» Task prompt
With the images removed, reproduce each entry below word for word.

» Provided information
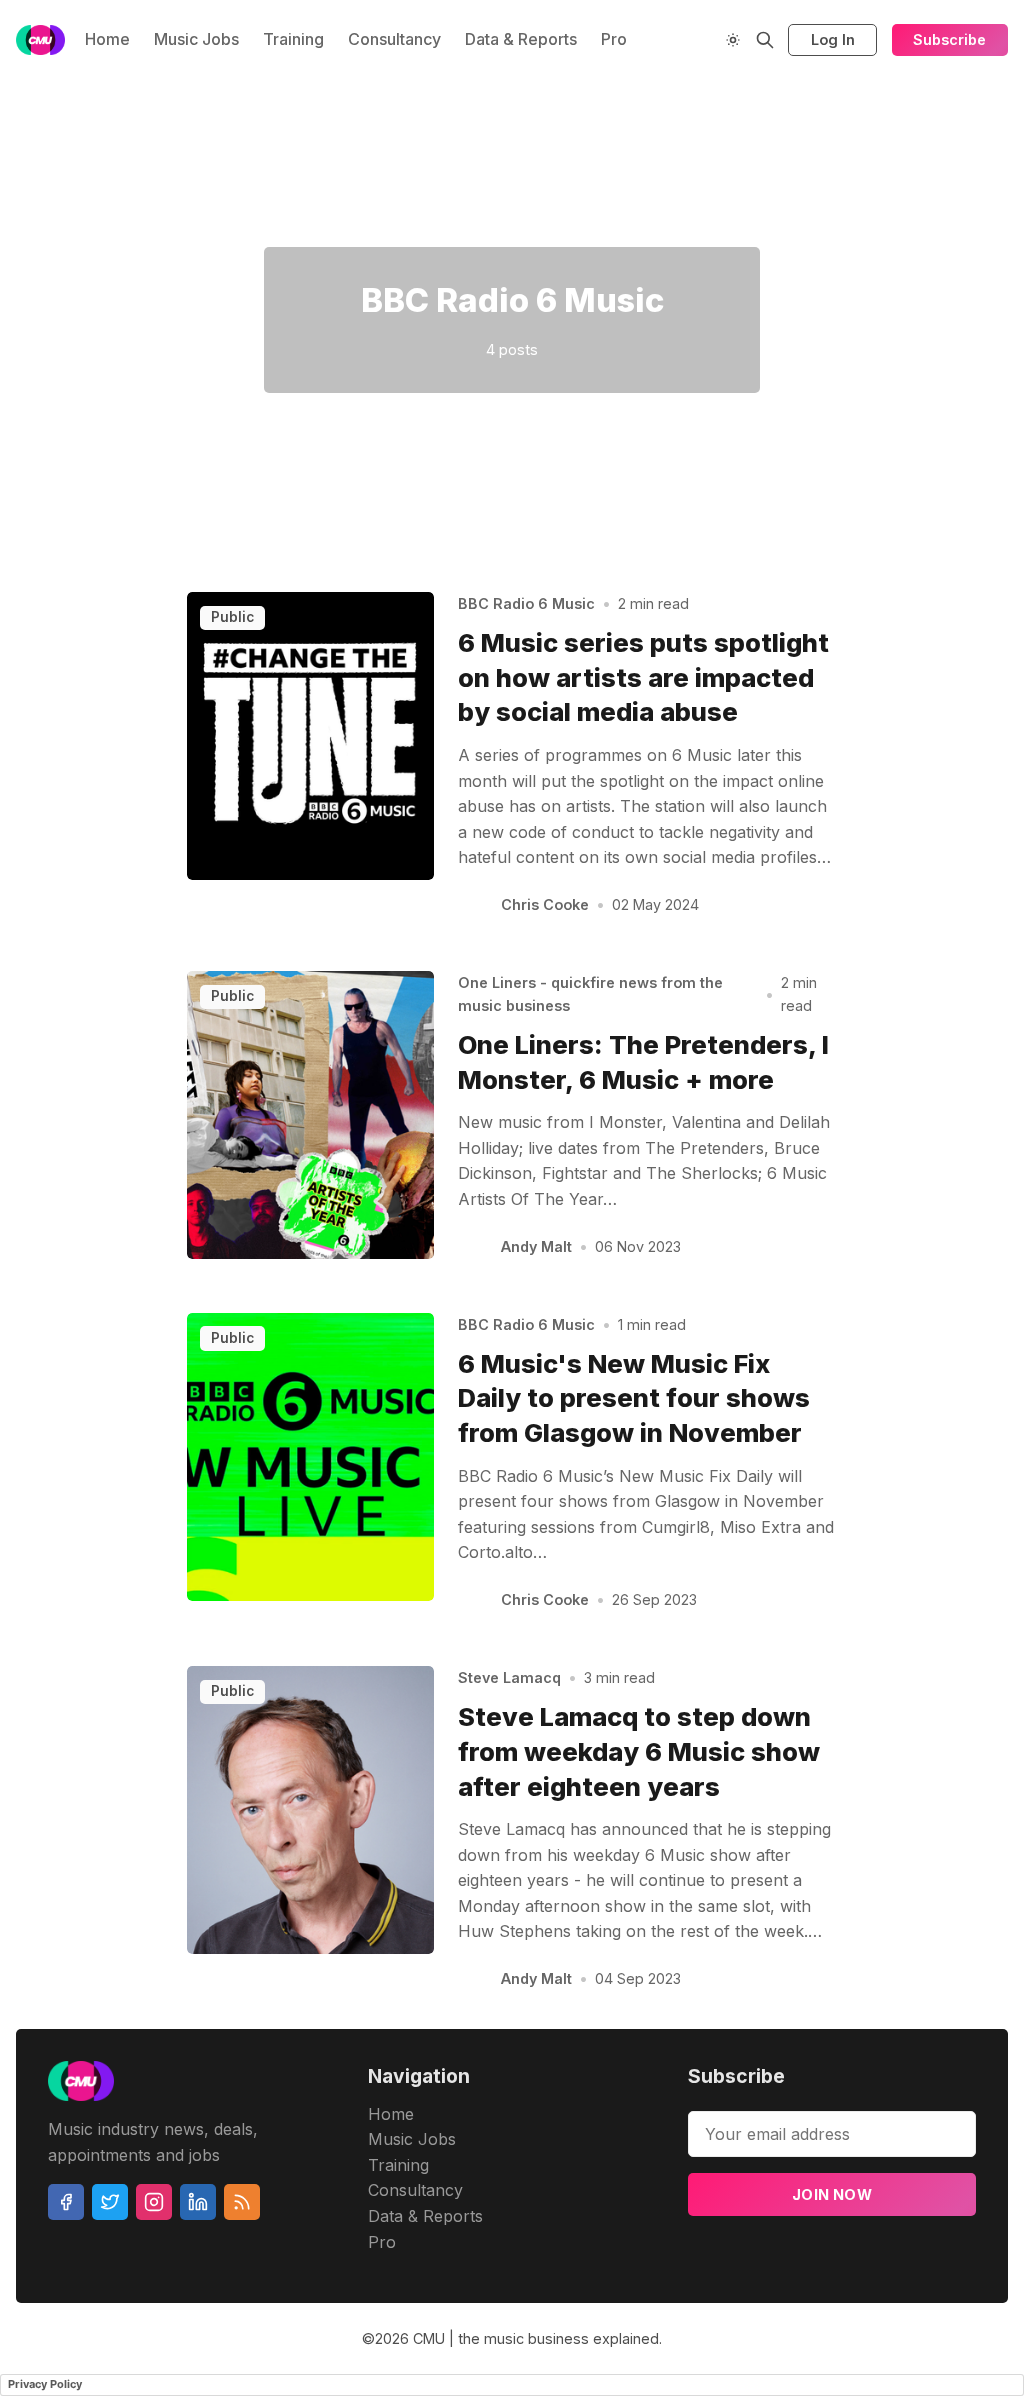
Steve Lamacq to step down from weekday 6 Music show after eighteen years (639, 1751)
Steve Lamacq (509, 1677)
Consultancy (394, 39)
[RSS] (242, 2202)
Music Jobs (196, 39)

» Output
Steve Lamacq to step down from weekday 6 Music show after eighteen years (639, 1751)
Steve Lamacq (509, 1677)
Consultancy (394, 39)
[RSS] (242, 2202)
Music Jobs (196, 39)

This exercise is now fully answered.